« Heureuse de contribuer au bien de ma filleule »

 

Quelques heures avant notre départ nous avons pu, mon fils, une jeune amie vietnamienne et moi-même, rendre visite à V. notre filleule. Son institutrice s’est rendue très disponible pour nous et nous avons pu la rencontrer à son école, où les enfants étaient heureux de nous saluer. Nous sommes montés sur nos motos respectives chez le papa de V. avec la petite fille et l’institutrice.

Nous avons alors pu nous entretenir avec ce monsieur et constater l’état de dénuement de la vie de cette famille (amputée de la présence maternelle). Le papa semble très gentil et animé du réel désir d’envoyer ses enfants à l’école. Il survit en effet grâce à la vente quotidienne de ses billets de loteries. Il lui faut gagner au moins 100.000 dongs par jour ce qui représente beaucoup de billets de loteries sur lesquels il ne reçoit que peu de bénéfice.

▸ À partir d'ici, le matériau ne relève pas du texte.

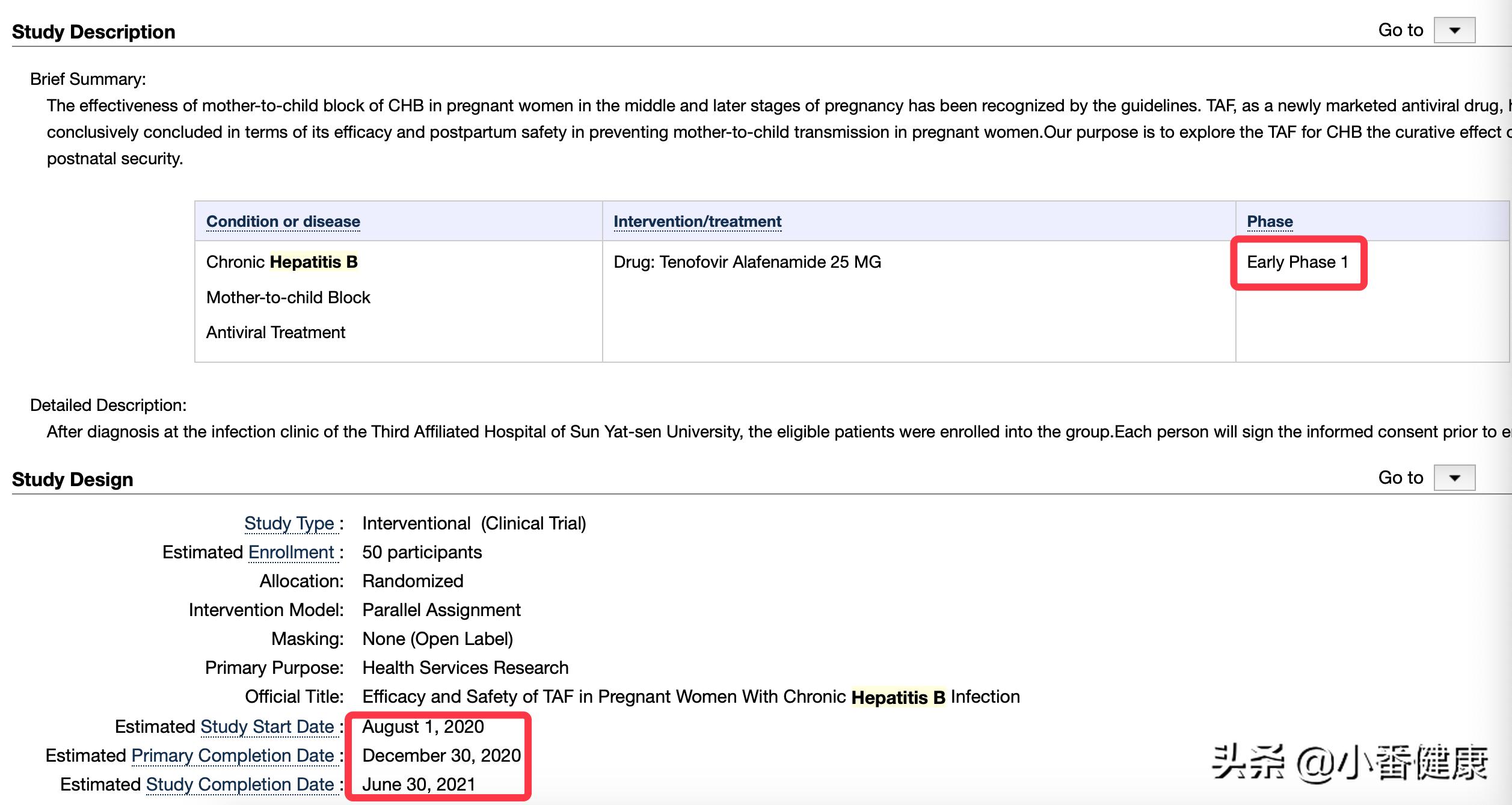Click the Tenofovir Alafenamide 25 MG drug entry

(747, 262)
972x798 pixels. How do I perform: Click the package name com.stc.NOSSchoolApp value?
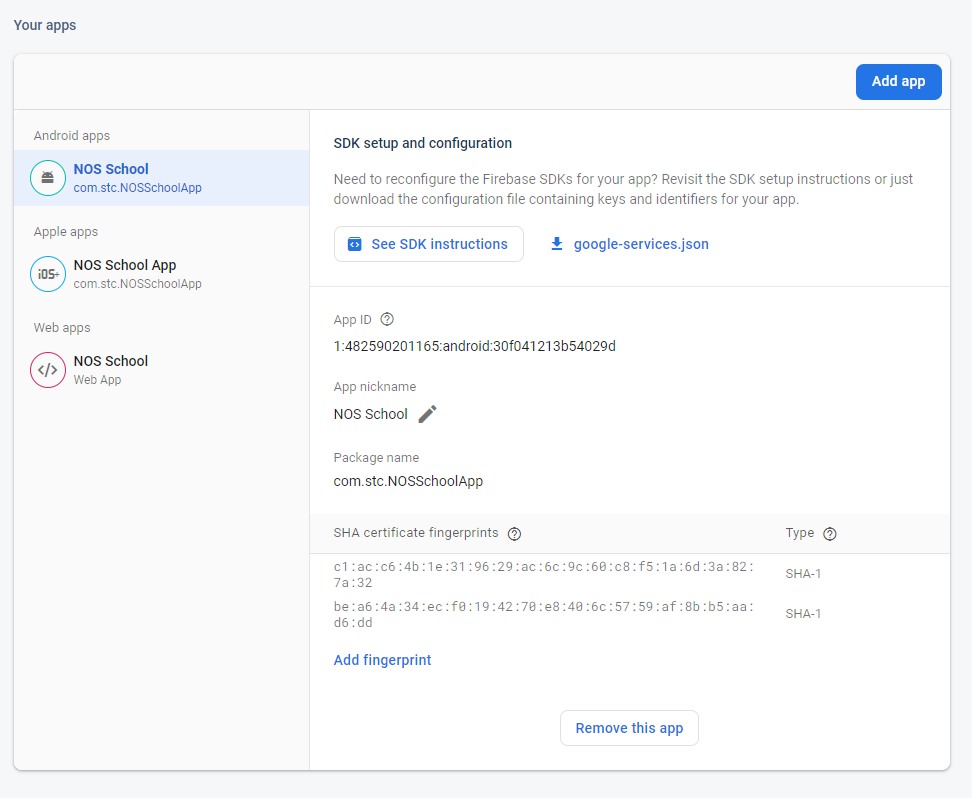point(408,481)
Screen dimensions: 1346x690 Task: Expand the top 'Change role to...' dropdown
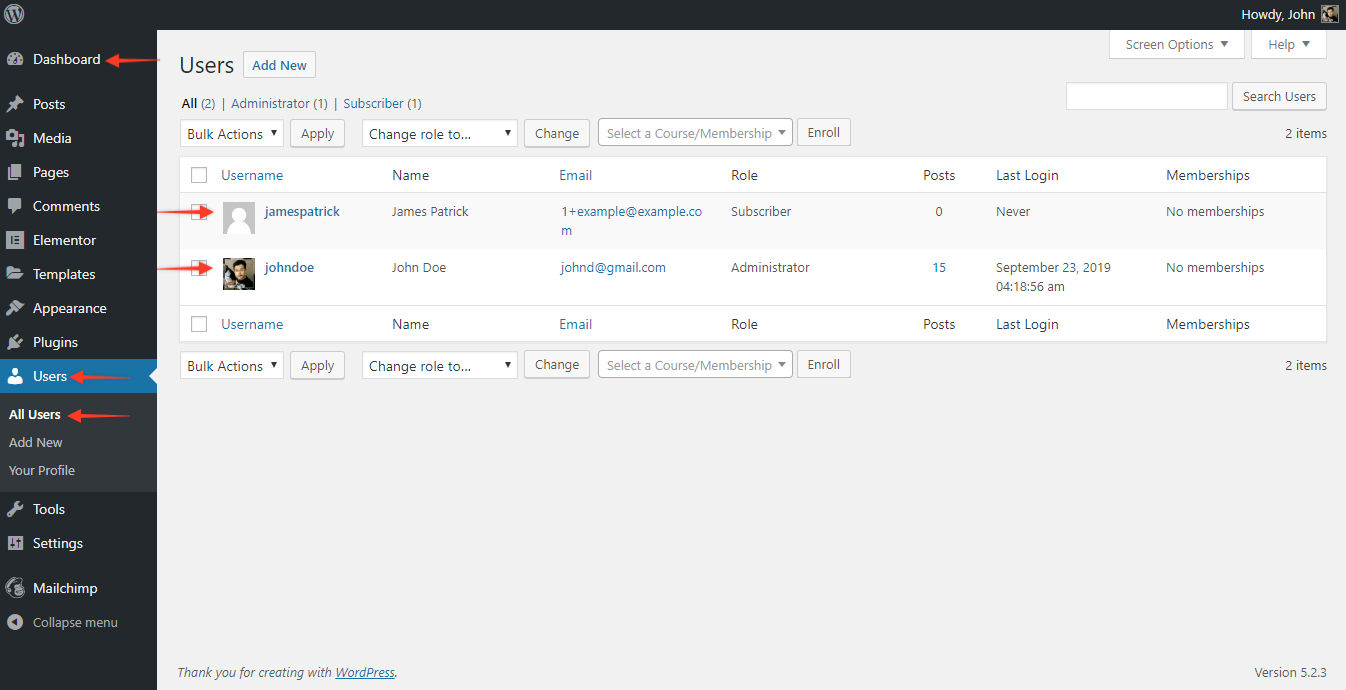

V. a une vie difficile même si le papa s’organise pour ne pas rentrer trop tard le soir afin de ne pas laisser ses deux fillettes seules à la maison trop longtemps. L’institutrice nous a signalé que des difficultés scolaires avaient une relation directe avec le mode de vie des familles de filleuls.

Nous avons eu connaissance également de quelques éléments concernant le mode de fonctionnement de l’école qui semble regrouper grâce aux focolari des enfants en difficulté. L’école étant gratuite actuellement pour les enfants et pour notre filleule c’est donc à l’avenir qu’il faudra réellement subvenir directement aux frais de scolarisation pour notre filleule (si j’ai bien compris).

Voici les fruits de notre premier contact avec cette réalité belle et douloureuse à la fois.

Nous sommes profondément heureux de pouvoir contribuer à notre petite mesure au bien de notre filleule.